● **ACTIVITY**:
Using the entries that follow, state how many lines contain "agent", with no other words.

(Pixel coordinate grounding data)

BEGIN

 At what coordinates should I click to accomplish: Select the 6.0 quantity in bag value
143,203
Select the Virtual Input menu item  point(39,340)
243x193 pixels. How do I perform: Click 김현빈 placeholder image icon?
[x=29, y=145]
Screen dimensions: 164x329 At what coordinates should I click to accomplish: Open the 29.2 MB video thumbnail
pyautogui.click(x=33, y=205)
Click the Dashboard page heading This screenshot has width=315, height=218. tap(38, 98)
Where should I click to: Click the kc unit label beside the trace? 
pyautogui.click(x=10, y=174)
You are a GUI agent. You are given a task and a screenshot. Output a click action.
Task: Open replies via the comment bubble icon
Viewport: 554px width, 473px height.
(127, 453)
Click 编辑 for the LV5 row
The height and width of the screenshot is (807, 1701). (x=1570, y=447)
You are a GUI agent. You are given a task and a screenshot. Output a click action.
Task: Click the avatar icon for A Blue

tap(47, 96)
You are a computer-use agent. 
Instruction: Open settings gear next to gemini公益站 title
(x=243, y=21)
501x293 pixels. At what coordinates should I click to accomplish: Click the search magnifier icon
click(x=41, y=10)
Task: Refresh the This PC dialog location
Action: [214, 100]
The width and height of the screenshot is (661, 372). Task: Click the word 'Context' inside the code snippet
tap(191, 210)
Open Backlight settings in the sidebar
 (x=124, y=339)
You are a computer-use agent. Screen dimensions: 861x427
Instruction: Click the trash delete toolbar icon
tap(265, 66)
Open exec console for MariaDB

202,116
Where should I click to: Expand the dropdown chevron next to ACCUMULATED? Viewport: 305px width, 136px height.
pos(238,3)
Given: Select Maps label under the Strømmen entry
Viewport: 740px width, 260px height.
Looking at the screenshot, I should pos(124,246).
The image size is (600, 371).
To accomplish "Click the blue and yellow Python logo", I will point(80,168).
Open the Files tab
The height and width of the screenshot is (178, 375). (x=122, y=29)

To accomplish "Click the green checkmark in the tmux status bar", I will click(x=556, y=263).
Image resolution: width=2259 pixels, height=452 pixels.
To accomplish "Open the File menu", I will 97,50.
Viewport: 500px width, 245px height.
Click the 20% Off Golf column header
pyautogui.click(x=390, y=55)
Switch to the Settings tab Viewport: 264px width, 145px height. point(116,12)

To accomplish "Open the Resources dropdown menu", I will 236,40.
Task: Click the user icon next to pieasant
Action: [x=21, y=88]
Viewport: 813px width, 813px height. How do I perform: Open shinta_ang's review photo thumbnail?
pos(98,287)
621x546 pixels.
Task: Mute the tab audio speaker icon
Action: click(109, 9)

END

● **RESPONSE**:
4